Germany has taken the dramatic step of asking the top US intelligence official in Berlin to leave the country after two reported cases of suspected US spying and a spat over the National Security Agency.
The move reflects growing impatience in Germany at what is perceived as US nonchalance about being caught spying on a close ally.
“The representative of the US intelligence services at the United States embassy has been asked to leave Germany,” government spokesman Steffen Seibert said.
“The request occurred against the backdrop of the ongoing investigation by federal prosecutors as well as the questions that were posed months ago about the activities of US intelligence agencies in Germany,” he said. “The government takes the matter very seriously.”
Mr Seibert said Germany continued to seek “close and trusting” cooperation with its Western partners “especially the United States”.
Shortly before the decision was announced, Chancellor Angela Merkel said Germany and the United States had “very different approaches” to the role of intelligence agencies.
She stressed the need for greater trust between allies, a position she has repeatedly voiced since reports last year that the National Security Agency eavesdropped on her mobile phone.
In separate cases over the past 10 days, one man has been arrested and an investigation against another has been launched on suspicion that they worked for foreign intelligence.

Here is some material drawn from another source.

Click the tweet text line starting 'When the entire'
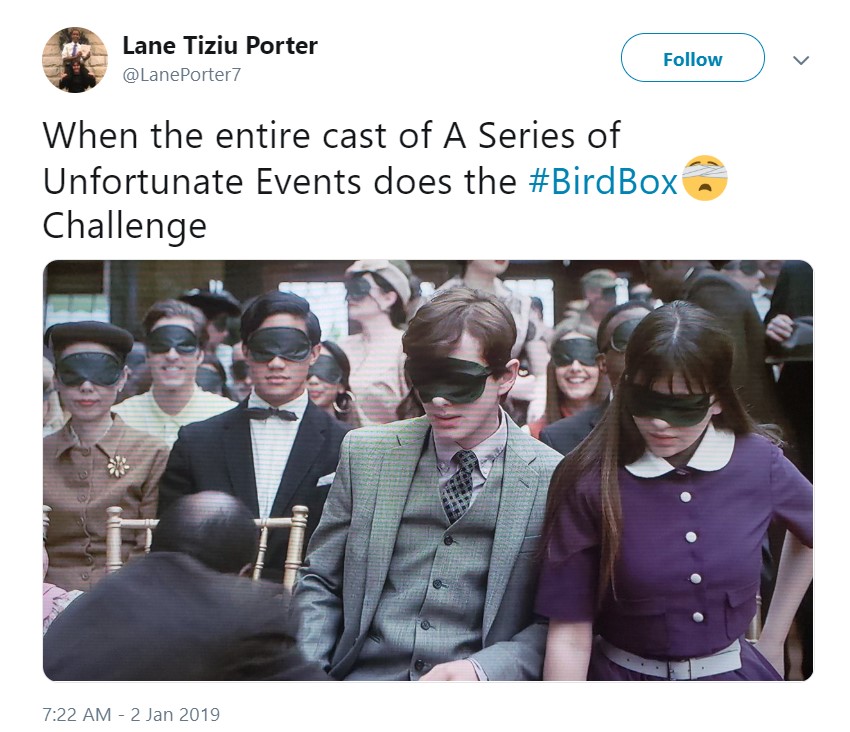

German media have reported that the men are suspected of passing secrets to the US.
Interior Minister Thomas de Maiziere said that the scope of the cases and who was involved were not yet clear, but that talks are taking place with the United States at various levels.
“If the situation remains what we know now, the information reaped by this suspected espionage is laughable,” he said. “However, the political damage is already disproportionate and serious.”
Meanwhile, The New York Times claims Chinese hackers broke into the computer networks of the US Office of Personnel Management earlier this year.
It says the intention was to access the files of tens of thousands of federal employees who had applied for top-secret security clearances.
US Secretary of State John Kerry was asked about the Times report and said: “At this point in time, it does not appear to have compromised any sensitive material. I’m not going to get into any specifics of the ongoing investigation.”
A Chinese government spokesman reiterated Beijing’s position that it is “resolutely opposed” to hacking and said there were parties who wanted to make China look like a cyber-security threat.
“Some of the American media and cyber-security firms are making constant efforts to smear China and create the so-called China cyber threat,” Foreign Ministry spokesman Hong Lei said.